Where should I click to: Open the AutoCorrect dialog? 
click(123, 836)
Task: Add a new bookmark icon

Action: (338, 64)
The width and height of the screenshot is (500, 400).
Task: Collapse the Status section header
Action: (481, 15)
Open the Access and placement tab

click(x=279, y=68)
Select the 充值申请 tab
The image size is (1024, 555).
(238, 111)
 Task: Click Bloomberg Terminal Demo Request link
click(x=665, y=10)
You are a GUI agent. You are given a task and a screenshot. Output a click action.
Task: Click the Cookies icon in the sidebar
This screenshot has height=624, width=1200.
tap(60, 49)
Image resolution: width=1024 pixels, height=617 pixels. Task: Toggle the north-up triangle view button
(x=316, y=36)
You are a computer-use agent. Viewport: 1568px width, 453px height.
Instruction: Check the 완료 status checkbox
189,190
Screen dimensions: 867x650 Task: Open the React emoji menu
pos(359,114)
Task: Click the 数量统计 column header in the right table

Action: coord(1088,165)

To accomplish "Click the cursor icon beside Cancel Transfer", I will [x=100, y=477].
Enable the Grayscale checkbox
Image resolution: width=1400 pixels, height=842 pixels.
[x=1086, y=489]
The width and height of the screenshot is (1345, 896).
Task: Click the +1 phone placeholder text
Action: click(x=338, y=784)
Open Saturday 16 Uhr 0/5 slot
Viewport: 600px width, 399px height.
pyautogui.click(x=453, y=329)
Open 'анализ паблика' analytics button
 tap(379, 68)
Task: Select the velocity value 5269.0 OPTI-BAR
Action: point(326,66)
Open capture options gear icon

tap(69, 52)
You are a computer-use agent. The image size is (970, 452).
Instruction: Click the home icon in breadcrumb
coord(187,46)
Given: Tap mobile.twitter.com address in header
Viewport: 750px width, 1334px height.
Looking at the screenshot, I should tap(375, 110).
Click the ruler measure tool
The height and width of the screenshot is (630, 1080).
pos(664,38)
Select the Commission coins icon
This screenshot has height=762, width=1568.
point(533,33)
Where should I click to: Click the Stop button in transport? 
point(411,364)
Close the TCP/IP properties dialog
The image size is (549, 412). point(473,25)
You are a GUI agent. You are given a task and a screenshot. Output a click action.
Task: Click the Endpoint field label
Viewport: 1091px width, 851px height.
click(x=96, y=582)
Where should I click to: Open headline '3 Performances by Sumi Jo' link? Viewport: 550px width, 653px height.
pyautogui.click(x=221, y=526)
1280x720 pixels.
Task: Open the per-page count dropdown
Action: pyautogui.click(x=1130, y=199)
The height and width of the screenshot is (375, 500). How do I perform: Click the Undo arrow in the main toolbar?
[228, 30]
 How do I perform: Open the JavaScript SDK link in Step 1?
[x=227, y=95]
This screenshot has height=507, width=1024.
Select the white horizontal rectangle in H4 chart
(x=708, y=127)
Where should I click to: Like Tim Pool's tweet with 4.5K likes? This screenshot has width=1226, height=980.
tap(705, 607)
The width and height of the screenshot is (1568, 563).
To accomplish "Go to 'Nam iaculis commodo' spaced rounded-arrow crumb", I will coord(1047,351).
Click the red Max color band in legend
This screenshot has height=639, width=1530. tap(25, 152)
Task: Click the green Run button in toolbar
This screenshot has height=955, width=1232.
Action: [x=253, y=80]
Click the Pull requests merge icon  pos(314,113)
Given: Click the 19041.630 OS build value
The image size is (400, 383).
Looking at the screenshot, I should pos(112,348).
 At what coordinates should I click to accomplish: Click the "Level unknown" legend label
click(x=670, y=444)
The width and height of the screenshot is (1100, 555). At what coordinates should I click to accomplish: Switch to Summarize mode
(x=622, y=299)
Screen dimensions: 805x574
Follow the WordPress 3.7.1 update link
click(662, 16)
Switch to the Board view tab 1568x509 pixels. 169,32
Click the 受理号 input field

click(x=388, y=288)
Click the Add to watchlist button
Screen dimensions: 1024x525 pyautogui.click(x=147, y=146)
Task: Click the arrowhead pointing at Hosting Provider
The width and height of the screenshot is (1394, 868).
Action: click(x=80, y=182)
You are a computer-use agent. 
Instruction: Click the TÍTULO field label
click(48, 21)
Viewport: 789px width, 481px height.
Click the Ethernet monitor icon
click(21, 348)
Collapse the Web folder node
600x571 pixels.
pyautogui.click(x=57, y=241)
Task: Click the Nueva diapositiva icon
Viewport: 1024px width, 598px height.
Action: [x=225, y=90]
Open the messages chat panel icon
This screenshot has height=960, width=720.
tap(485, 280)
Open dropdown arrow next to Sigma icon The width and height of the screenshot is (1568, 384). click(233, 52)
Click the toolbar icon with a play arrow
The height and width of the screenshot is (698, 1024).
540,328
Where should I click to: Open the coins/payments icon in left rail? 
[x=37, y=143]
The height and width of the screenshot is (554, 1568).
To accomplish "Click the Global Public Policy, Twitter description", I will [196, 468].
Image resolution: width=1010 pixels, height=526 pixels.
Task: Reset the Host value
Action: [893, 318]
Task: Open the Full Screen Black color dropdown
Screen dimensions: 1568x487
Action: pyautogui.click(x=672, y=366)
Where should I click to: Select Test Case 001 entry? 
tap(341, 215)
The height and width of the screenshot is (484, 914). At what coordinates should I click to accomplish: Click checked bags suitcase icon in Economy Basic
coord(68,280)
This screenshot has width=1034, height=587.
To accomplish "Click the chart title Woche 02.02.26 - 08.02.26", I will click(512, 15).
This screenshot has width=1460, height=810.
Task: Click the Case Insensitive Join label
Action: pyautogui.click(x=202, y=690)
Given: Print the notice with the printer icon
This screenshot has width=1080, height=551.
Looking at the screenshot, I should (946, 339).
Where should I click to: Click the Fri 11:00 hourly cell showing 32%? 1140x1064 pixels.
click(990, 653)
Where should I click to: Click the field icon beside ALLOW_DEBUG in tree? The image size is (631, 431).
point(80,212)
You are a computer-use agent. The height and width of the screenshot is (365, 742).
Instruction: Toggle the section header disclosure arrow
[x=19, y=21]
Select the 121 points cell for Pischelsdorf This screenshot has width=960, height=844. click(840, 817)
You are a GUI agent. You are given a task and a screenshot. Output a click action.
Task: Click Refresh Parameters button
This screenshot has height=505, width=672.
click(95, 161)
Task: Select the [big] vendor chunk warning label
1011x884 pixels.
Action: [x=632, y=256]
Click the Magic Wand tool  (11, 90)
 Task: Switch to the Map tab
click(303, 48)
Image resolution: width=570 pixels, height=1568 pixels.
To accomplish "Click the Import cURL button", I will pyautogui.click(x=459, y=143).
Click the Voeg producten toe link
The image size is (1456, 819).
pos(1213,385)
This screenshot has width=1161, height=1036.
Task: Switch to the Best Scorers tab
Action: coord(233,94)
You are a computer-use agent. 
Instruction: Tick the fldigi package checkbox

————————

Would you copy out exactly the lines above that start at the one containing "Given: Print the notice with the printer icon" and end at the one containing "Image resolution: width=570", inclusive?

*EXERCISE RESPONSE*.
Given: Print the notice with the printer icon
This screenshot has width=1080, height=551.
Looking at the screenshot, I should (946, 339).
Where should I click to: Click the Fri 11:00 hourly cell showing 32%? 1140x1064 pixels.
click(990, 653)
Where should I click to: Click the field icon beside ALLOW_DEBUG in tree? The image size is (631, 431).
point(80,212)
You are a computer-use agent. The height and width of the screenshot is (365, 742).
Instruction: Toggle the section header disclosure arrow
[x=19, y=21]
Select the 121 points cell for Pischelsdorf This screenshot has width=960, height=844. click(840, 817)
You are a GUI agent. You are given a task and a screenshot. Output a click action.
Task: Click Refresh Parameters button
This screenshot has height=505, width=672.
click(95, 161)
Task: Select the [big] vendor chunk warning label
1011x884 pixels.
Action: [x=632, y=256]
Click the Magic Wand tool  (11, 90)
 Task: Switch to the Map tab
click(303, 48)
Image resolution: width=570 pixels, height=1568 pixels.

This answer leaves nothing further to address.